Work instruction 1
Answer these questions using the place-based media year-end summary:
(a) Over how many years have the author's year-end summaries been written?
(b) What is the sector's estimated annual revenue?
(c) On how many networked out-of-home displays are messages presented?
Work instruction 2
Write the next paragraph of the place-based media year-end summary, picking up after its last sentence.
··· Source text ···
My year end summaries over the past 10 years have reflected on sustained double digit industry growth, noted the price/performance maturation of technology components and the ease of their integration, celebrated critical mass and the “tipping point” of installed ad-based displays, applauded the entry of billion-dollar companies as suppliers in the sector while compelling attention to analytics and the need to improve content.
2012 has seen its share of important stories and trends, though these less dazzling than those of previous years. At an estimated $7 billion in annual revenues, growing on all accounts at a continued, double-digit compound annual growth rate, employing an estimated 50,000 professionals, as messages are presented on more than two million networked out-of-home displays, the dynamic place-based media sector is moving beyond its early adolescence as it quietly moves forward in providing competitive advantage to end users and their capable suppliers.
··· Data section ···
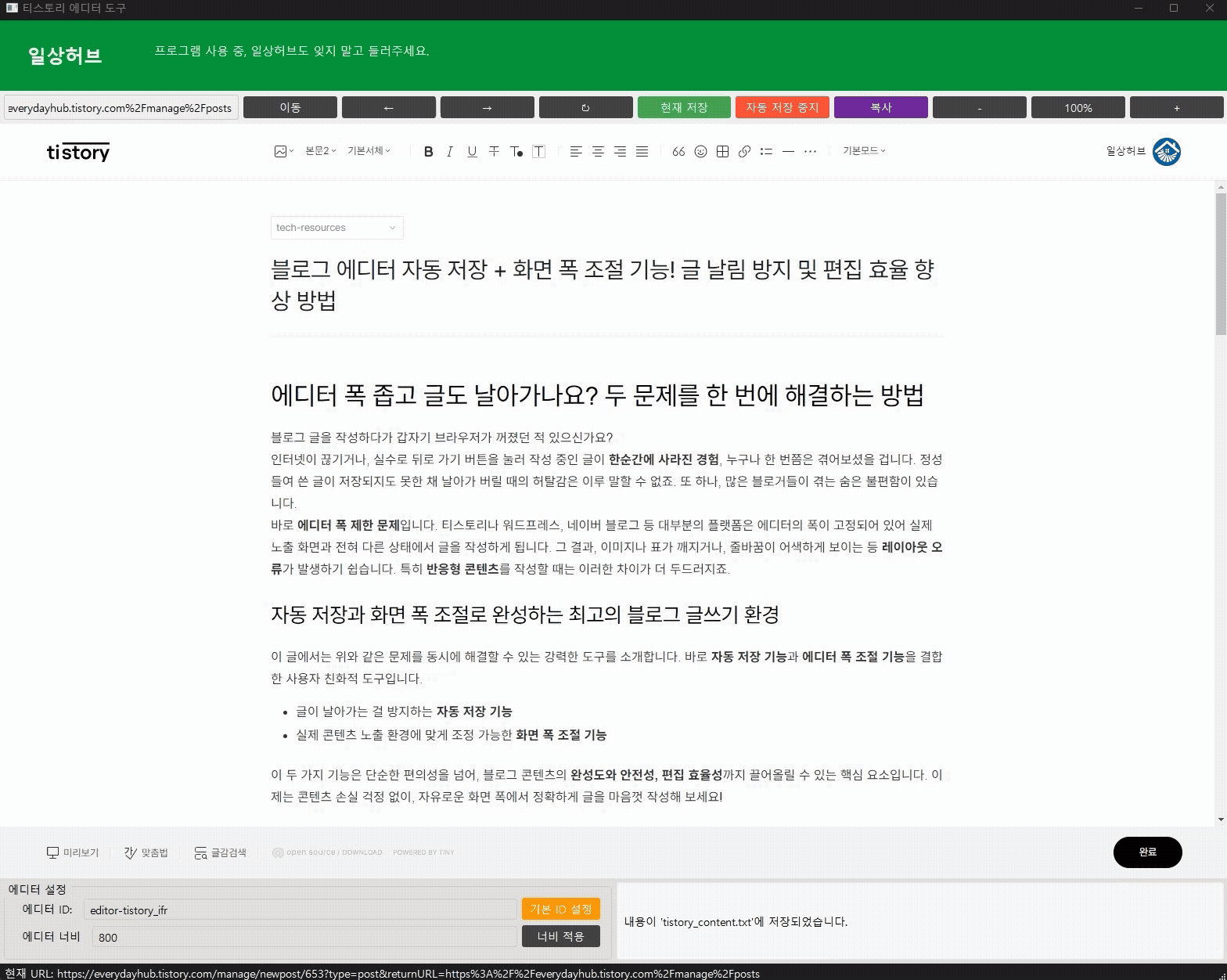Add a hyperlink with the link icon
Screen dimensions: 1227x980
pyautogui.click(x=744, y=152)
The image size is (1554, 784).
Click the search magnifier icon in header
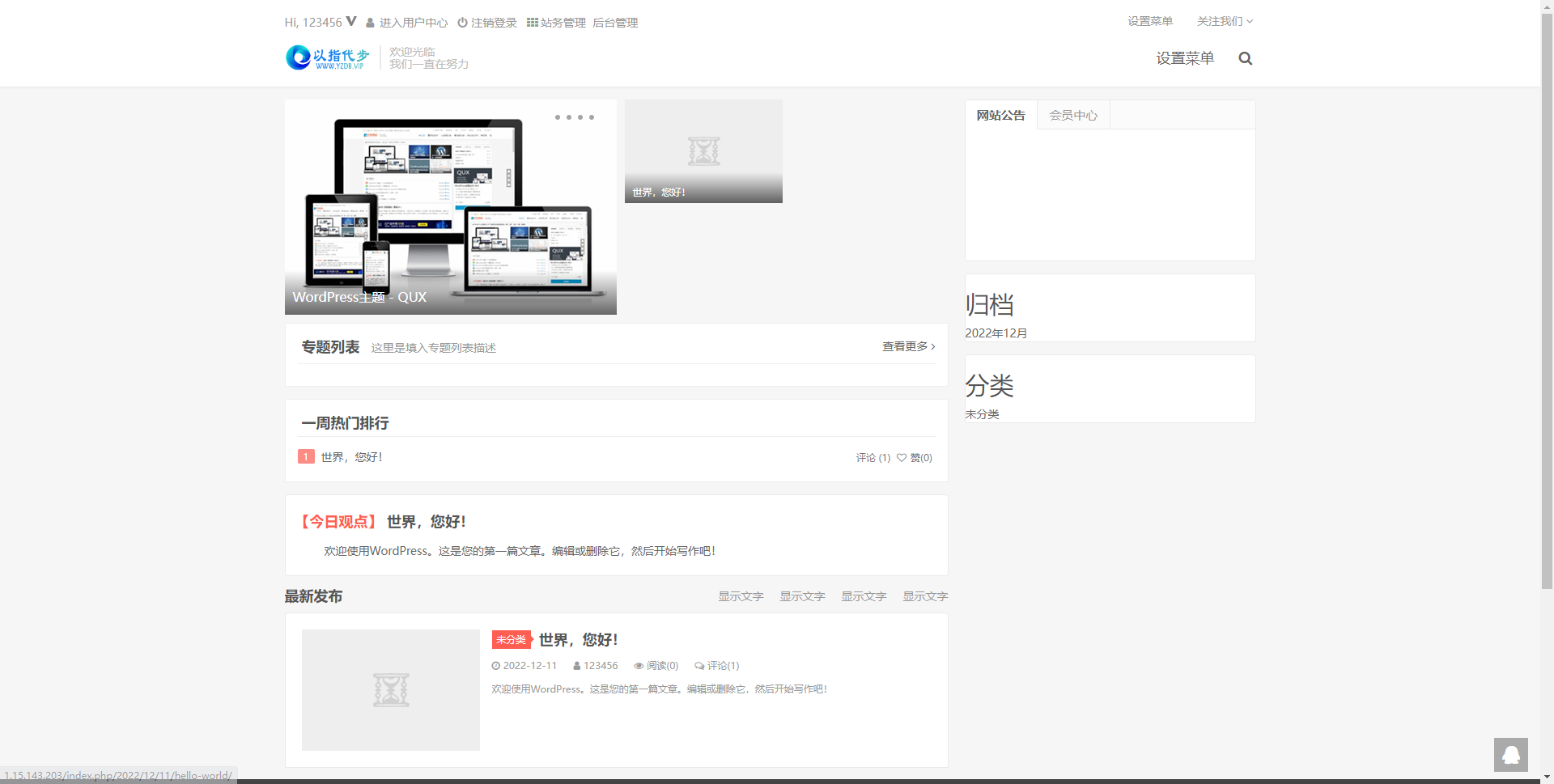tap(1245, 58)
···
Response area 1
(a) The past 10 years.
(b) An estimated $7 billion.
(c) More than two million.

Response area 2
Confidentiality related to the use and business impact of the media is the torturing knife that twists in the side of dynamic signage industry growth… |
The most important industry news items of 2012 were generally not published or profiled as non-disclosure agreements and project privacy shrouded initiatives and kept them from public (and competitor) view.
One imagines how many marketing, agency and business executives have wondered at the value that the
McDonald’s McCafé menu/promotion board delivers or been impressed by the engagement value of the medical waiting room displays of
Care Media. Ad and internal messages on digital place-based deliver high value.
“Owned” media is the dominant communications force in customer, patron, staff and student engagement. End users in food services, retail, banking, entertainment and other patron-based organizations have moved into the “early majority” phase to establish dynamic signage networks as part of their “owned” media and communications infrastructure. Many sought to better integrate this medium with other owned devices such as internet/intranet, publications, brand signage, apps, etc. as well as with “paid” and “earned” media. “Proof of concept” projects generally have moved to build out, at varying pace based on the analytics that are used and many networks are moving to integrate with “audience of one” approaches through functional improvement and content.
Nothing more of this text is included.